= Crime Victims' Rights Act =

Legislation in the United States passed in 2004

The Crime Victims' Rights Act, (CVRA) 18 U.S.C. § 3771, is part of the United States Justice for All Act of 2004, Pub. L. No. 108-405, 118 Stat. 2260 (effective Oct. 30, 2004). The CVRA enumerates the rights afforded to victims in federal criminal cases and victims of offenses committed in the District of Columbia. The Act grants victims the following eight rights:

1. The right to be reasonably protected from the accused.
2. The right to reasonable, accurate, and timely notice of any public court proceeding, or any parole proceeding, involving the crime or of any release or escape of the accused.
3. The right not to be excluded from any such public court proceeding, unless the court, after receiving clear and convincing evidence, determines that testimony by the victim would be materially altered if the victim heard other testimony at that proceeding.
4. The right to be reasonably heard at any public proceeding in the district court involving release, plea, sentencing, or any parole proceeding.
5. The reasonable right to confer with the attorney for the Government in the case.
6. The right to full and timely restitution as provided in law.
7. The right to proceedings free from unreasonable delay.
8. The right to be treated with fairness and with respect for the victim’s dignity and privacy.

The Crime Victims' Rights Act was named for murder victims Scott Campbell, Stephanie Roper, Wendy Preston, Louarna Gillis, and Nila Lynn.
==Judicial interpretation==
The scope of the Act was tested in litigation arising from the 2007 non-prosecution agreement between federal prosecutors in Florida and Jeffrey Epstein, which was negotiated without notifying his victims. In February 2019, Judge Kenneth Marra of the United States District Court for the Southern District of Florida held that prosecutors had violated the CVRA, writing that "particularly problematic was the government's decision to conceal the existence of the [non-prosecution agreement] and mislead the victims to believe that federal prosecution was still a possibility".

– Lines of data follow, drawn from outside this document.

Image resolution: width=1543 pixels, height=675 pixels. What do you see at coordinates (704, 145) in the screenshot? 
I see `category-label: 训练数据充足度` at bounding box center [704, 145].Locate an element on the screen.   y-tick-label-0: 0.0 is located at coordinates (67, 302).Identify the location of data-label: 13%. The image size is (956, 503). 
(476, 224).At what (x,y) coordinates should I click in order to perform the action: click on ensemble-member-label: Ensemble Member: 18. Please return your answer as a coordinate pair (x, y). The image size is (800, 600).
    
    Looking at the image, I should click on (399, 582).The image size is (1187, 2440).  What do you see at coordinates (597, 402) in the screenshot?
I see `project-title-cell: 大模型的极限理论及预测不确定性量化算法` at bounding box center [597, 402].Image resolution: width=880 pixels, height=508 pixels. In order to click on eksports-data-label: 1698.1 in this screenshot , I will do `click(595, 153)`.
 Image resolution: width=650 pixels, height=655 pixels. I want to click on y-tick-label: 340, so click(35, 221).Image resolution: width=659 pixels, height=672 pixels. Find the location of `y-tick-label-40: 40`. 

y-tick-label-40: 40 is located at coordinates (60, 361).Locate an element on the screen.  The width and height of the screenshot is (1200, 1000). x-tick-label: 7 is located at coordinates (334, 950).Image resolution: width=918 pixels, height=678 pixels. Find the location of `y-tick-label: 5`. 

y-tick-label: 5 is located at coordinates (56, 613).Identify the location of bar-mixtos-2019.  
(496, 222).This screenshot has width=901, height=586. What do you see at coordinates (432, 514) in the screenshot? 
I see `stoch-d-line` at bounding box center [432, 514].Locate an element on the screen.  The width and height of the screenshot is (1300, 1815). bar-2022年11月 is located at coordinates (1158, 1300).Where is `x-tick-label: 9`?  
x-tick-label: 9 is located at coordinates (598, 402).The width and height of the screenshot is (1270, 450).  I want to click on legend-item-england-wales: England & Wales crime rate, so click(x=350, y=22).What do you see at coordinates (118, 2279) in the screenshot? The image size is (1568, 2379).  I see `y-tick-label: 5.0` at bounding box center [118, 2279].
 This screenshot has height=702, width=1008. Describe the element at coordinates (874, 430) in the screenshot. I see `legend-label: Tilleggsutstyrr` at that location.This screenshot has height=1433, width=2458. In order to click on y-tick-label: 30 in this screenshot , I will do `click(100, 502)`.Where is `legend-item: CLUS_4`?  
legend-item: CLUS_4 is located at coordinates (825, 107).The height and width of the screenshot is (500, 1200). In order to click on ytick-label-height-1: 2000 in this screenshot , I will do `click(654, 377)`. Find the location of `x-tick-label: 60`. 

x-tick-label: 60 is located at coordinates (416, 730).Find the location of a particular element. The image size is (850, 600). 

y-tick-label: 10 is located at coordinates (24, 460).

In April 2021, the United States Court of Appeals for the Eleventh Circuit, sitting en banc, denied the mandamus petition brought by one of Epstein's victims. Expressing "the profoundest sympathy" for women who had been "left in the dark and, so it seems, affirmatively misled by government attorneys", the court nonetheless held that subsection (d) of the Act "does not create a private right of action by which a victim can initiate a freestanding lawsuit, wholly unconnected to any preexisting criminal prosecution", and so affords no judicial remedy before formal charges are brought.

Attorneys for the victim released a statement calling the ruling "disturbing", and stated their intent to have the U.S. Supreme Court review the decision, writing "It allows wealthy and powerful defendants (like Epstein) to orchestrate special deals without crime victims having any involvement by negotiating with prosecutors before charges are ever filed."